Organizations, government, and business rely on their web apps, web maps and web services for their daily workflow. Making sure your web app is consistently up and performing well is critical to your business and important to your customers and perhaps for the public. GEO Jobe works with a number of agencies that rely on us to provide these services.
If your Web Application is not performing to your or customers liking there are a couple of things you can check and try.
- The first and probably the most obvious is check your network and hardware.
- Next, check the database. Run a compress, rebuild indexes, and analyze.
- Look into recreating your spatial indexes
- Then check the feature classes for data quality issues, such as those having zero shape lengths, or areas.

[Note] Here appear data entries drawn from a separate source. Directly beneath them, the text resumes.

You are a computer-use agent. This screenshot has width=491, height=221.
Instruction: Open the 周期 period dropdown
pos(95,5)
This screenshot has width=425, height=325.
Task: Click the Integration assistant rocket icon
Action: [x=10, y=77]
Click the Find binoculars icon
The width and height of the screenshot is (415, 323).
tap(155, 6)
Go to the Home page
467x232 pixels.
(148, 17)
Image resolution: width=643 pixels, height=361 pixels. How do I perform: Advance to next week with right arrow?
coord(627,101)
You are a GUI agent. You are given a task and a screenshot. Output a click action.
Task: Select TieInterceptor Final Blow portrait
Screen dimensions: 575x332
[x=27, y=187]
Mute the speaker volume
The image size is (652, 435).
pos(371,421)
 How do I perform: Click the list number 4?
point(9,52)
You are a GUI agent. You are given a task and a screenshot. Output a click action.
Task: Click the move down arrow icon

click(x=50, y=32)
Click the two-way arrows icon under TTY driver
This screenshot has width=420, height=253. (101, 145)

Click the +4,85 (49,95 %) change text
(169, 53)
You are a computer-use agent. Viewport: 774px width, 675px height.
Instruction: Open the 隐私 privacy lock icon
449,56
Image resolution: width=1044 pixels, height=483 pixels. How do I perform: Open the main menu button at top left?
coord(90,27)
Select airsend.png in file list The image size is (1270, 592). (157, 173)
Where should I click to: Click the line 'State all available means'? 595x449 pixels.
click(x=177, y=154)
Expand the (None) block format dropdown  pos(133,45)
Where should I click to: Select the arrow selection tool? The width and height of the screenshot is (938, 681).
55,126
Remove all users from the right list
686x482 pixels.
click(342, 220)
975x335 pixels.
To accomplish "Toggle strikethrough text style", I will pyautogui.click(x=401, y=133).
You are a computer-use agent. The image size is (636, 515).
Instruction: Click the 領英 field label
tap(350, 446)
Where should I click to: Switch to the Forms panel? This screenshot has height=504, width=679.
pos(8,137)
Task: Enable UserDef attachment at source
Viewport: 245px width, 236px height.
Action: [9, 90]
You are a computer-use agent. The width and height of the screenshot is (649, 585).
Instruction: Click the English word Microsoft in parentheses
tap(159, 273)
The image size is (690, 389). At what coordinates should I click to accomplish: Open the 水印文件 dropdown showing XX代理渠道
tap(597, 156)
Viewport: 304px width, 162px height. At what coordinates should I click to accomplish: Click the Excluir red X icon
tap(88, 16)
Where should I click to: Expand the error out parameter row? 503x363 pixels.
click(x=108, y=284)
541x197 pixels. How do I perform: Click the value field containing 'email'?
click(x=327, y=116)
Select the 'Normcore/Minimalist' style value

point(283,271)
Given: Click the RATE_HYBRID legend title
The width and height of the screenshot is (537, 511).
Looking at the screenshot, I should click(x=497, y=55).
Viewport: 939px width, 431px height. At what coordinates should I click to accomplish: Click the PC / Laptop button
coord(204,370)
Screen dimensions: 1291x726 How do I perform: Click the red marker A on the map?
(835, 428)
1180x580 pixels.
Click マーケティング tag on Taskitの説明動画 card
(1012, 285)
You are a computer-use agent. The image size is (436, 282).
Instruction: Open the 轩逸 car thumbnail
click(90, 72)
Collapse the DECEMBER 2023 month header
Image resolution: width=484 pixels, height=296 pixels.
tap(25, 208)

A good way to check if your underlying database is the issue to see how it performs in ArcMap. If it draws slow there it will definitely cause your application to have performance issues.
However, if you checked through the stack and everything checks out then it’s time to look at what is rendered when your web application initially loads.
For instance, we host databases and map/feature services for several county assessor offices that support our Property Search Application (PSA). Our best performing PSA’s keep the amount of default rendered features to a minimum, they keep the symbology simple, utilize drawing scales and they take advantage of Esri’s tiled basemaps. These PSA’s perform great and a good example of this is the Shelby County, TN PSA When these PSA’s load the only layer layers that render initially are the political boundaries and the Esri Streets basemap. If the user needs additional layers to draw, such as the property annotation, then the user can turn those layers on as needed. What this scenario of keeping default layers to a minimum does is:
- Lessens the load on your servers
- Keeps the application clean
- Improves user experience
Slower rendering PSA
Fast rendering PSA
It sounds like common sense, but in the process of creating these applications the urge to have all these layers come on when the app loads is strong. But I urge you to step back and really think through what really needs to be shown when the app loads for your end user.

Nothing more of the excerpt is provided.